Is there a war on small mail servers?

A few days ago, a Slashdot user asked, “Is there a war on small mail servers?” The admin went on to state that he or she works for a company hosting their own mail server. Their two ISPs (Comcast and Verizon) both block port 25 outbound, and they’re complaining of getting caught in blacklisting crossfire when trying to relay mail out through a third party service. In short, they’re telling us, the world is preventing them from hosting a small mail server.

As somebody who runs two separate small mail servers myself, hosted on two separate ISPs, I can tell you that it’s not really a problem to send mail from a small mail server. I think there’s a huge misconception in this admin’s mind about what constitutes a business-grade internet connection and how best to configure your connection and/or server to mitigate any potential issues.Allow me to run through the stated issues.
  1. Help, both of my ISPs are blocking port 25 outbound. This strongly suggests that the company this admin is working for does NOT have business level connectivity. I host a tiny little server on the end of a slow and inexpensive, but business-grade, RCN cable connection here in Chicago, with a dedicated IP address and no port blocking. I investigated previously and found that the same thing is available is available from Comcast. I rather suspect that something similar is available from Verizon. In short, this company probably has a consumer-grade service, and is complaining that it’s not a business-grade service. ISPs regularly block port 25 connections for consumers, because consumers’ computers are easy to infect and zombify. To prevent them from becoming a useful part of the botnet army, ISPs block port 25 outbound, making the connection less useful for serving spam. Like it or not, this is a long standing practice.
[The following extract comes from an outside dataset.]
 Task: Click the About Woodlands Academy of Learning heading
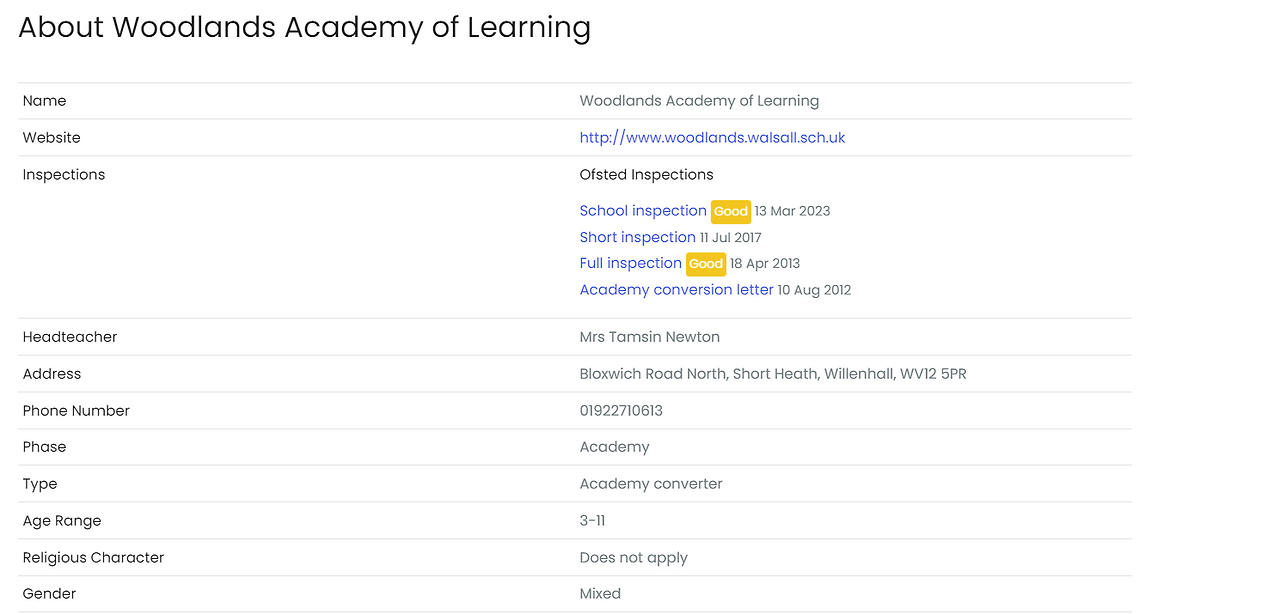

  2. “A lot of ISPs just started blocking any mail coming from any IP in the address block of cable modems.” That’s true – sort of. ISPs often use blacklists like the Spamhaus Policy Block List (PBL) – to reject mail from machines that should not be serving mail, according to the ISP or owner of the network space. If your IP address is listed in one of these “dynamic” blacklists, again, you probably have a dynamic, consumer-grade connection, not a business-grade connection. Many ISPs subscribe to these “dynamic” blacklists for the same reason that ISPs block port 25 – to help mitigate the spam attack from infected zombie computers. If your ISP doesn’t block it on the way out, a dynamic blacklist will help me block it on the way in. Either way, a significant amount of spam gets blocked. Like it or not, this is a long standing practice.
  3. Help, I’m caught in the middle of a blacklisting situation. The admin mentions both MAPS and McAfee (who are not the same company – MAPS is part of Trend Micro), and I don’t entirely know what the issue there might be. It sounds like the provider this company chose to SMTP relay their mail through is blacklisted as a spammer. Your options there are limited. Either move away from this provider, or nudge the provider to resolve the issue to the blacklist’s satisfaction. Some blacklists are not widely used, and perhaps can be ignored. I don’t know if that’s the case here. Ultimately, if you fixed your connectivity issues as identified above, and went for that business-grade connection, you could stop routing your mail through a third party.
Note that I’m not even touching on the typical issues any email admin has, dealing with IP address reputation, blacklists and whitelists, rate limiting, and so forth. Everybody deals with these issues; they’re not specific to operators of small mail servers.Running your own mail server can be challenging, that’s for sure. Maybe that explains why email service providers and similar services are so popular nowadays. But is this a war against small mail servers? Absolutely not.